With an extra half day unscheduled, and the weather warm and dry, we headed immediately to our favorite bit of history in town, the Castillo. From our very first visit I had been drawn to this place and its story. I had spent so many hours dressed as a soldado (Spanish soldier), standing on the gun deck gazing out to sea exactly as my predecessors would have done 300 years earlier, dressed in the very same uniform. The difference of course is that my duty was far less stressful – they would have been fearing for their lives and looking for enemy ships while my biggest fear was being asked a question by a tourist that I couldn't answer!


“There are people with hearts of stone; there are stones with hearts like people.” This quote was the hook to a popular Israeli song (protest song?) from the 1960s, more lyrical in the original than my translation. It was written about the remaining wall of the temple in Jerusalem, but stones with hearts or souls seems to me to apply to other special places as well. I've always thought the Castillo had a unique aura and attributed it to the fact that the place had never fallen in battle but had safely housed the city's residents through two long English sieges. I'd felt the reassuring “my walls will keep you safe” vibe the very first time I'd visited, and every other time since, through public crowds and  special events and night events and private after hours tours that were closed to the public just staff and volunteers only. Now with attendance still limited by pandemic restrictions, no school kids or cannon firings and a smaller number of visitors, I thought I'd feel that again. 
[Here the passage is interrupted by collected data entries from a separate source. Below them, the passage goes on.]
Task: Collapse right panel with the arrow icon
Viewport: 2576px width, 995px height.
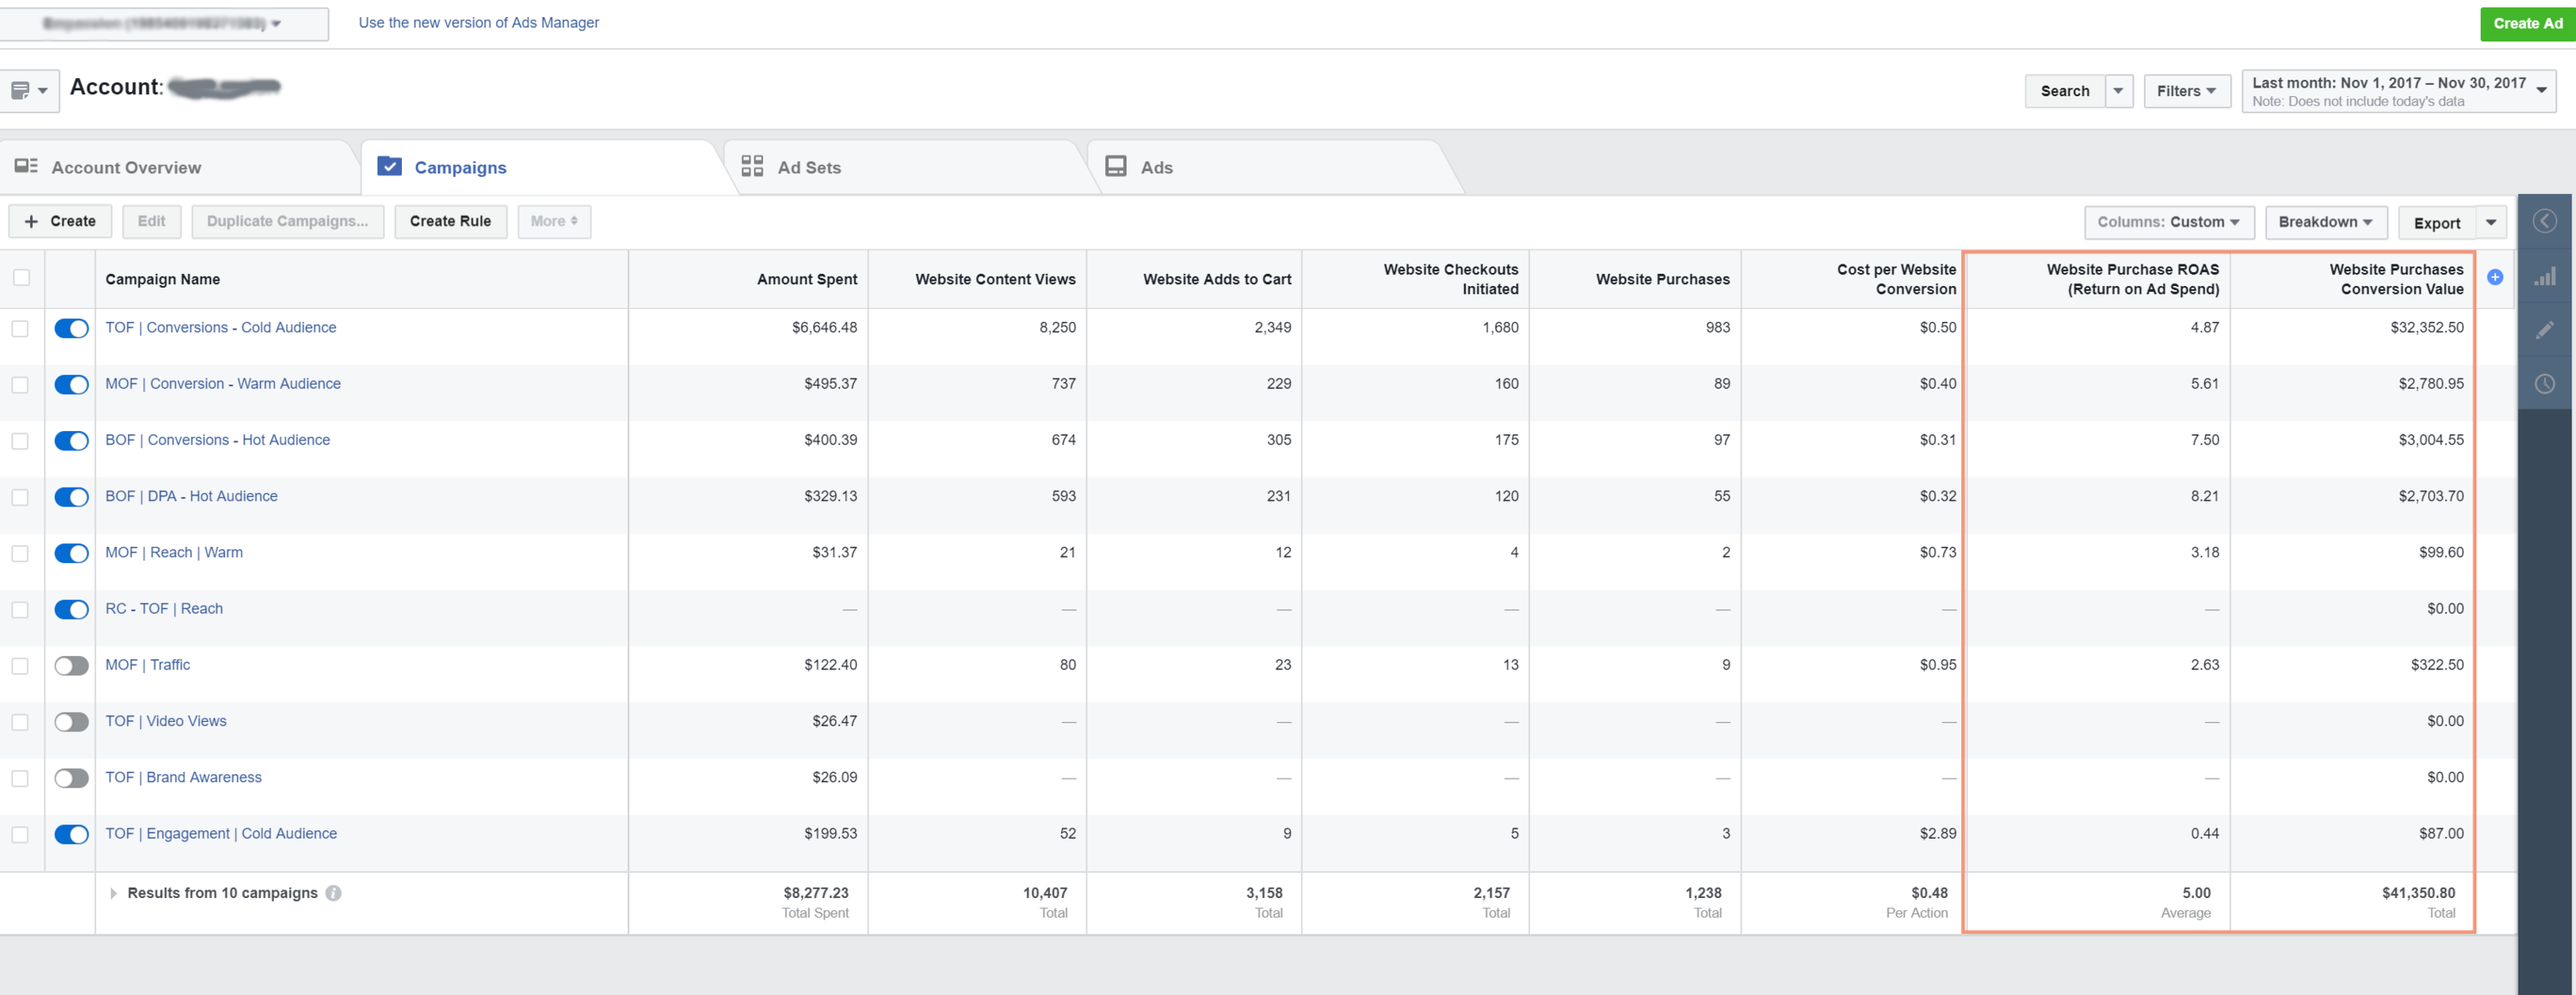Action: 2544,221
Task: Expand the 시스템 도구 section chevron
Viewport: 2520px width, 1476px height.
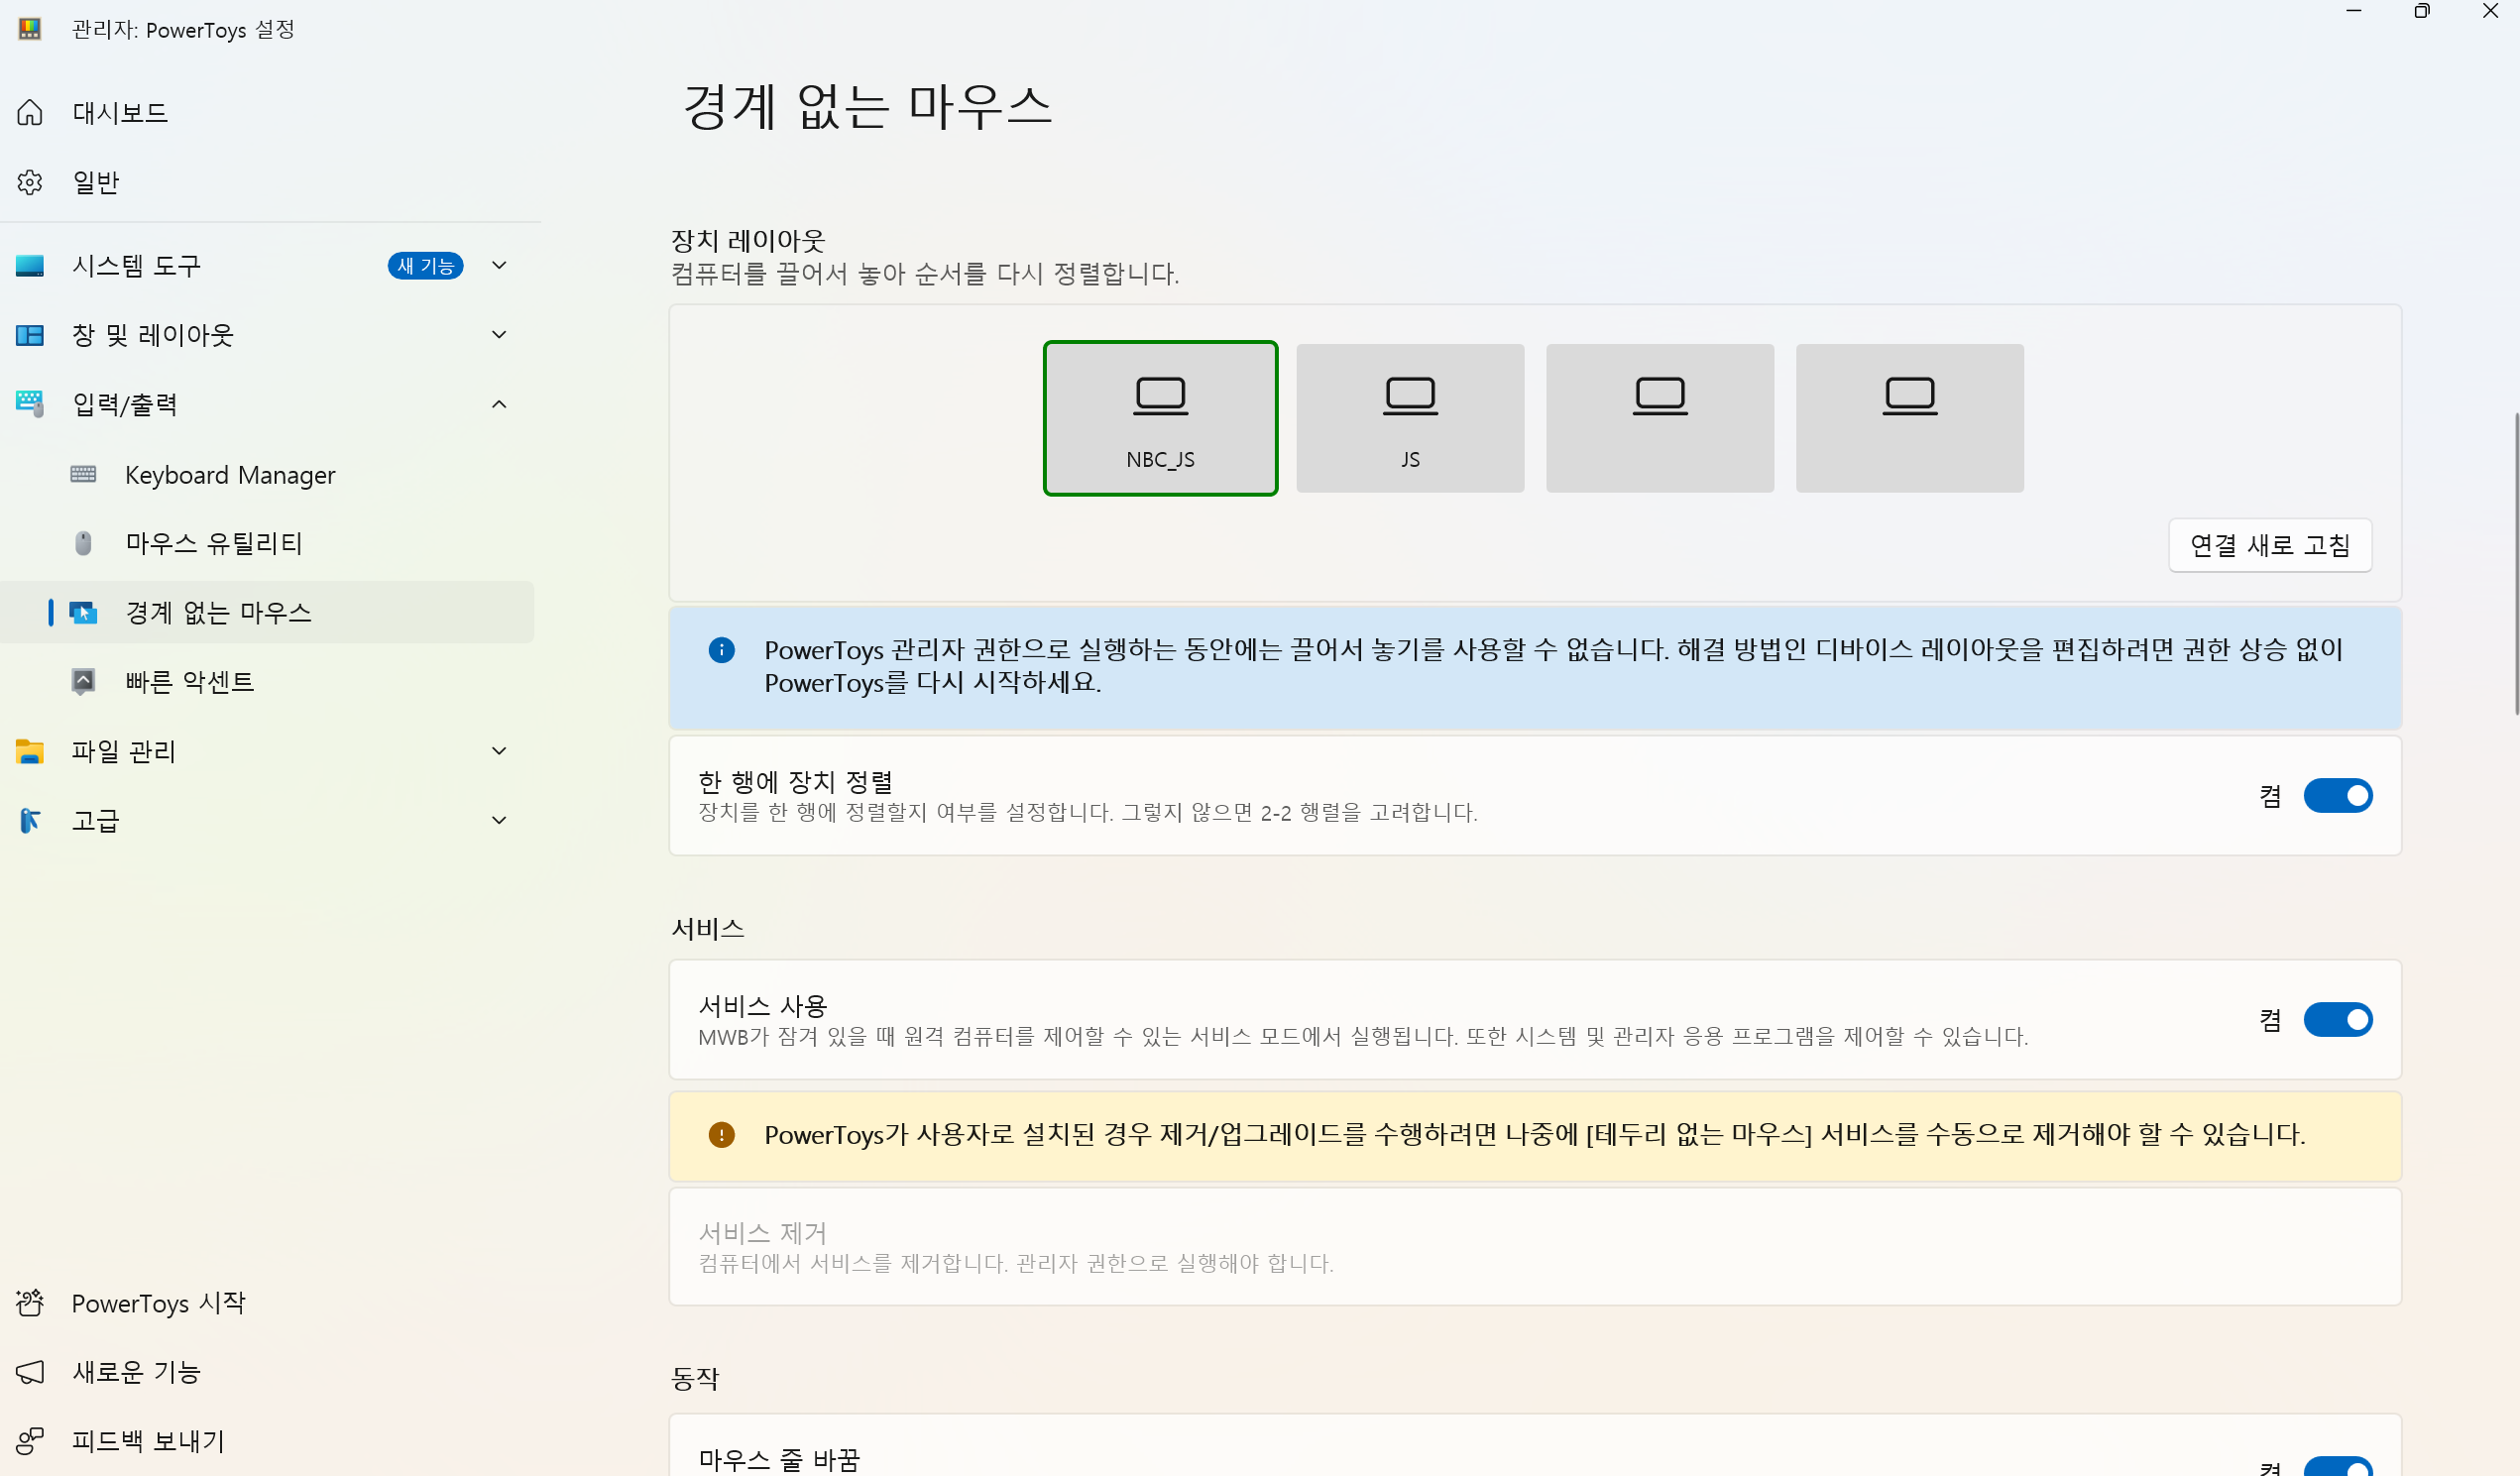Action: pos(499,265)
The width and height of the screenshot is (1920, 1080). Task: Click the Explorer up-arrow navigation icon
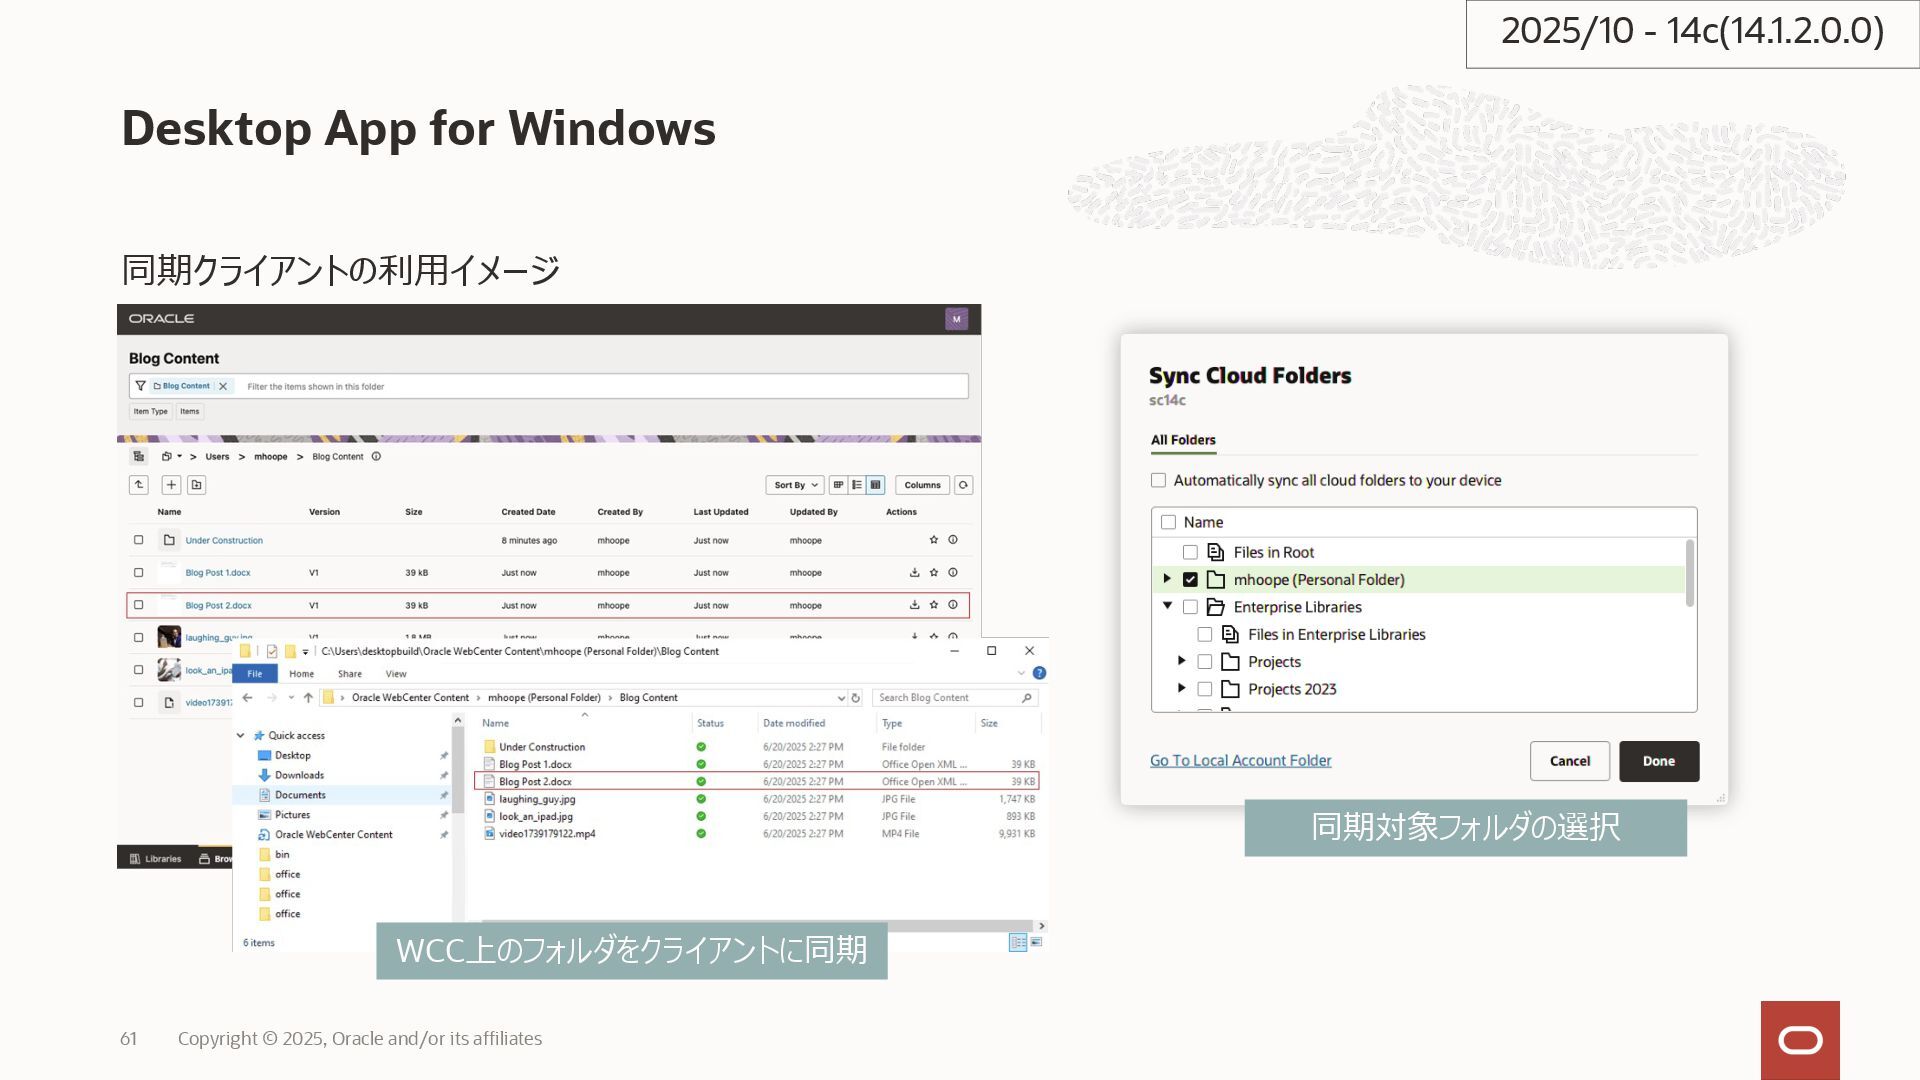(x=308, y=698)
Instead, a different quote came to mind. I was reminded of the heroine of a fantasy/sci-fi story I had read as a kid. She'd been given a pair of magic spectacles, and when she'd put them on she was able to walk through the wall of the place in which she'd been imprisoned and escape. Next time she got into a jam, she tried the glasses again, but this time got no help. Maybe they were meant to help just that once, she mused. “But now, the magic has gone out of them, and they are simply glass.” 


The park staff had done a commendable job of setting up vignettes in the different casemates to tell the story of the fort through time in the absence of costumed living history reenactors, but some of the magic had gone. The walls were … just rocks, silent. Though sometimes I wonder whether anything had changed at all, really, and my lack of feeling anything was just my heart's way of building protective walls around itself, to prevent being torn again.